Earlier this week, the People’s Bank of China (PBOC) criticized OKCoin and Huobi, two of the three largest bitcoin exchanges in China apart from BTCC, for violating local regulations by operating margin trading platforms. The central bank of China also noted that OKCoin and Huobi did not have sound KYC and anti-money laundering system.
Local publications including Hexun and the Shanghai Observer reported:
“Preliminary inspection on “OKCoin” and “Huobi” showed that these platforms provided margin trading which violated rules, resulting in abnormal price fluctuations in the market. During the inspection it has also been discovered that these platforms had not established sound anti-money laundering system according to regulations.”
Almost immediately after the release of reports based on PBOC’s statement, Huobi officially terminated its margin trading services. On the Chinese micro blogging platform Weibo, Huobi
stated:“According to the requirements of the regulators, the company has made the following rectification: Stop leverage services. No new leverage funds quota will be issued. Old users cannot apply for renewing after paying off corresponding debt.”
Effect of Bitcoin Exchange Market Clean Up in China
While many local bitcoin investors and traders perceive the termination of certain bitcoin trading services and compliance of bitcoin exchanges towards local financial regulations as a negative course of action for the Chinese bitcoin industry, in reality, it is greatly improving the infrastructure of bitcoin in the country.
One major change the global bitcoin community will most likely see in the Chinese bitcoin exchange market over the next few months is the standardization of trading volumes.
According to a paper released by bitcoin and Ethereum data company Kaiko executive Stanislas Marion entitled “Spread standardization of Bitcoin trading volumes,” bitcoin trading volumes stemming from the Chinese market which currently account for over 90% of the global bitcoin trading market will undergo a drastic adjustment in the short term.
Prior to the inspection of PBOC, bitcoin exchanges in China did not charge fees for bitcoin traders. Marion explains that the elimination of trading fees led to the artificial inflation of trading volumes.

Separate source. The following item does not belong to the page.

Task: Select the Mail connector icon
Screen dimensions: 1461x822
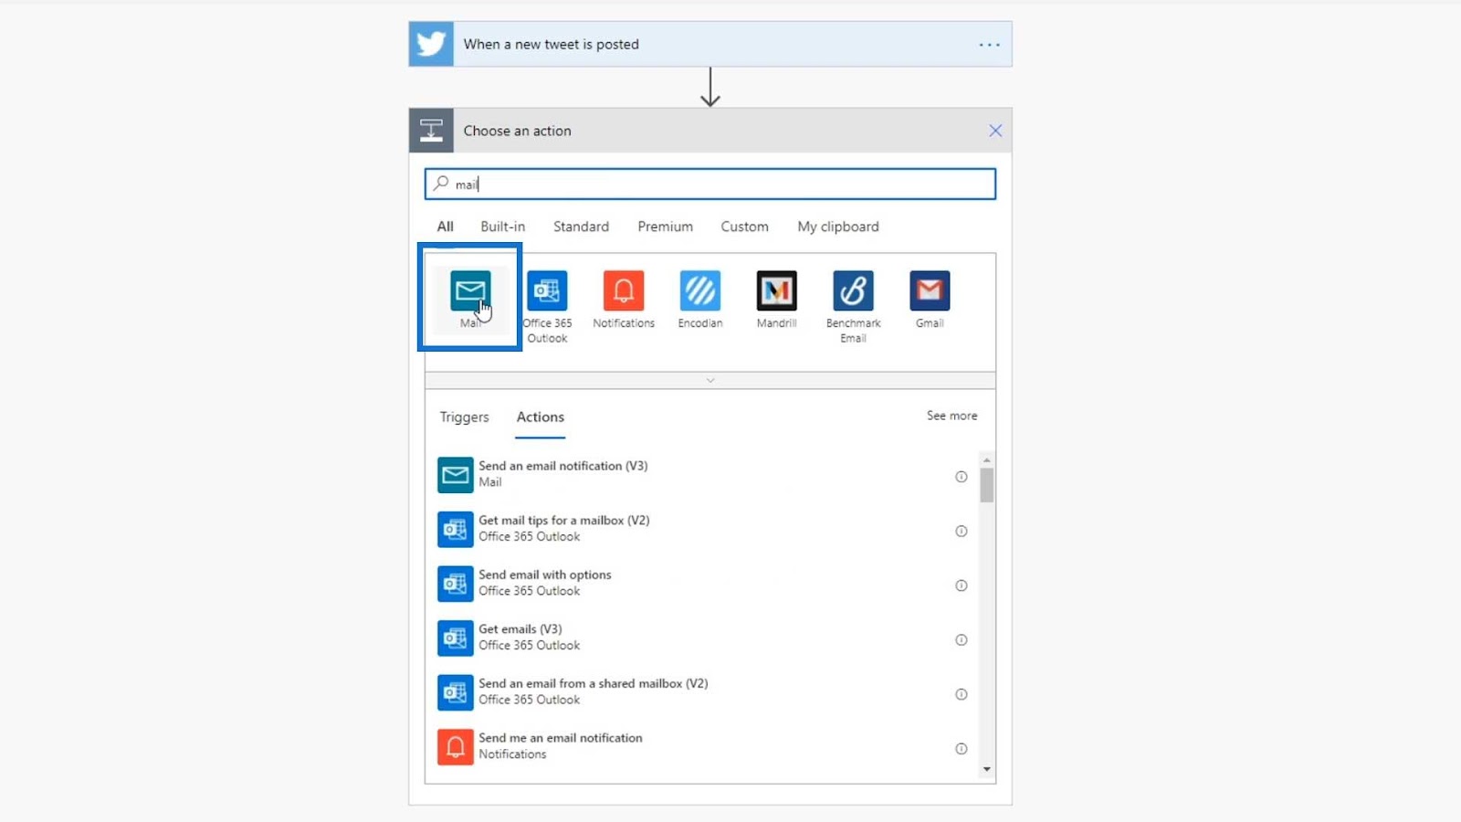Action: 470,290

“Trading volume, liquidity and spread are deeply linked. There is a marked discrepancy between BTC-USD and BTC-CNY orderbooks : BTC-CNY spreads are significantly lower because they don’t charge fees. For that reason, we assert that BTC-CNY volumes are artificially inflated by cheap goings and comings in the orderbook and that the weight of Chinese Bitcoin exchanges is overrated,” the paper read.
Three major bitcoin exchanges including BTCC, OKCoin and Huobi have announced that they are considering charging trading fees to reach a consensus with the PBOC and local regulators. The implementation of trading fees will allow the global trading market to become more balanced in terms of market share and demonstrate an accurate outlook on the bitcoin exchange market.